## Provided entries
*** Begin section ***

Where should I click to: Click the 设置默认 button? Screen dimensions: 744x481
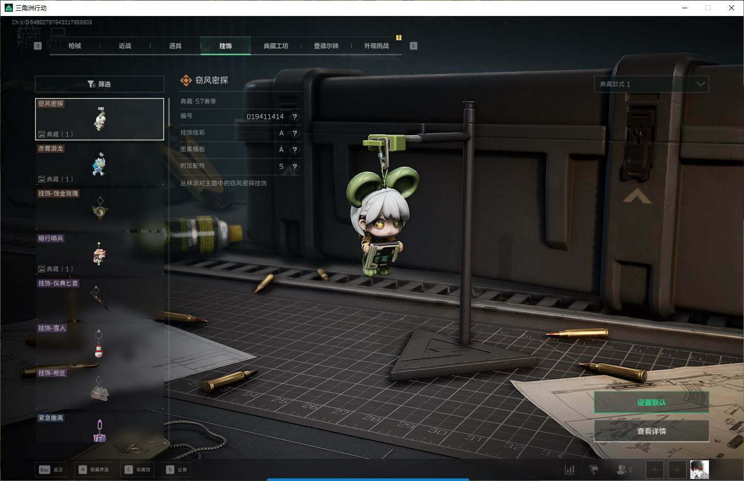coord(651,403)
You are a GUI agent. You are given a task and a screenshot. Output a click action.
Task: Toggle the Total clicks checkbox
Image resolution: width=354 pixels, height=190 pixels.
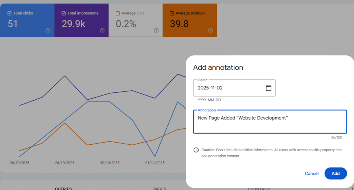(x=9, y=13)
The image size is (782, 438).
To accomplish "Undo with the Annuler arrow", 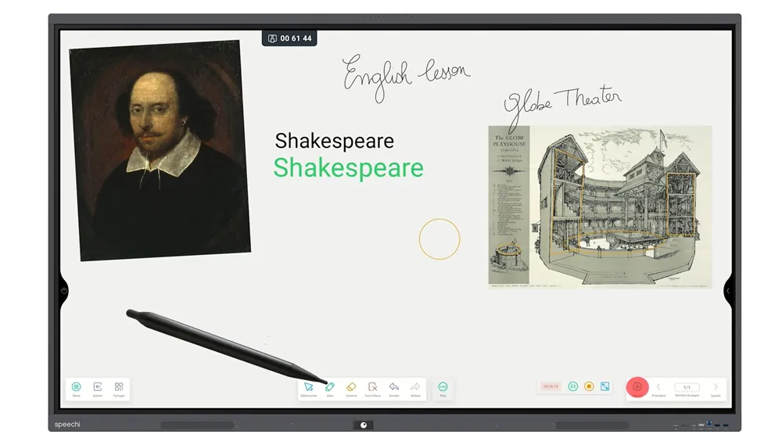I will point(394,387).
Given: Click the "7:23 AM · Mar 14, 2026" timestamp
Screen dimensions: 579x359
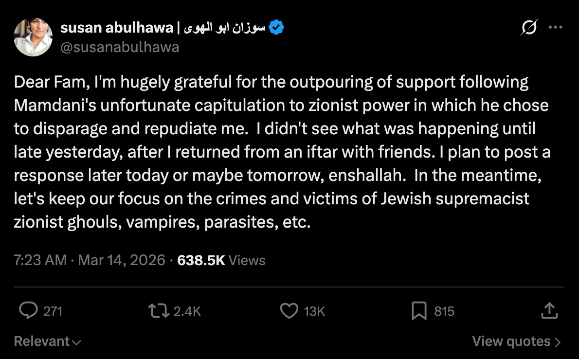Looking at the screenshot, I should (90, 260).
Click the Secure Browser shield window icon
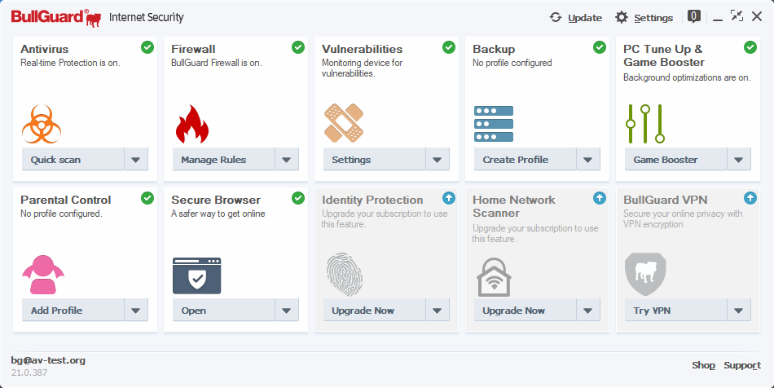The image size is (774, 388). coord(196,276)
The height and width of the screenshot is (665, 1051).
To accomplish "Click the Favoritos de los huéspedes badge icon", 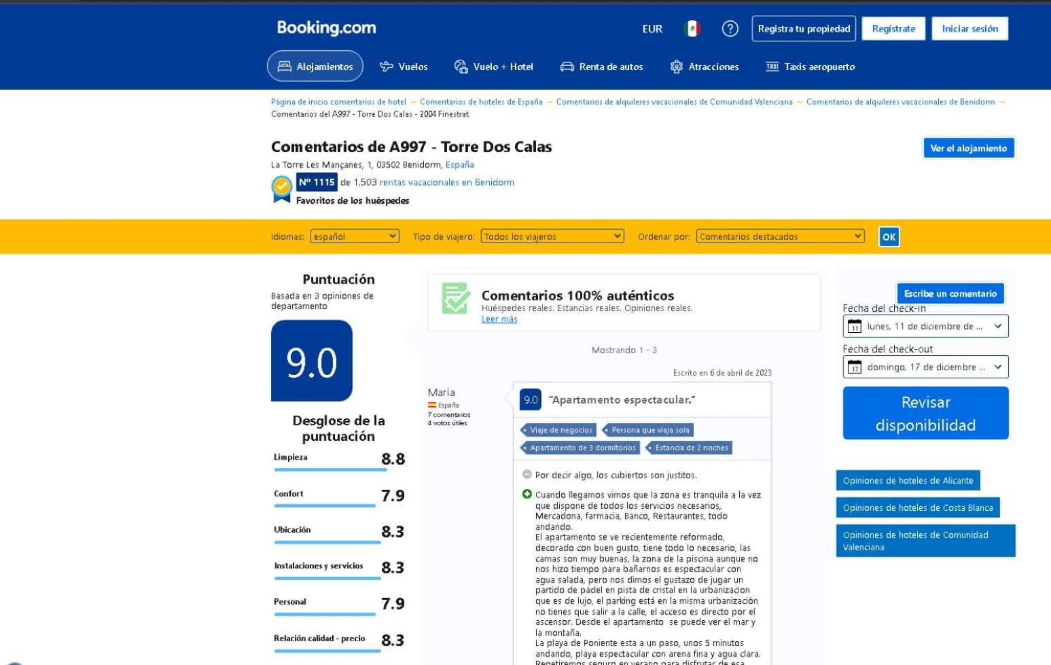I will [281, 188].
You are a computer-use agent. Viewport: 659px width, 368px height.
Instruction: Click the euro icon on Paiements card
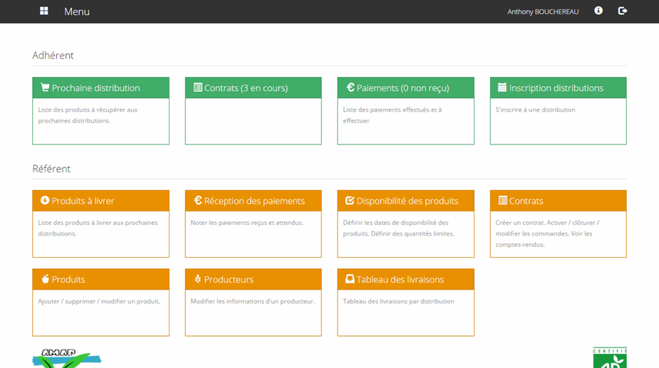(351, 88)
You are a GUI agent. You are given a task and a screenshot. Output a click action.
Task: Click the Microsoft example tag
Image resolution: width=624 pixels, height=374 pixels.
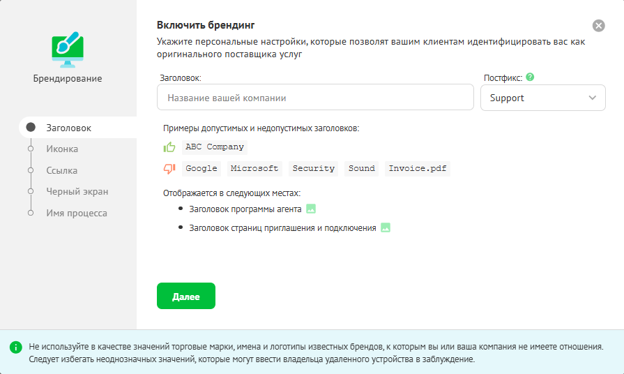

*** End section ***

## What to do
From the line containing "Task: Click the Microsoft example tag" through the last line of the records, both included, output those lines exactly and nothing else; skip the pictures.

## Written solution
Task: Click the Microsoft example tag
Image resolution: width=624 pixels, height=374 pixels.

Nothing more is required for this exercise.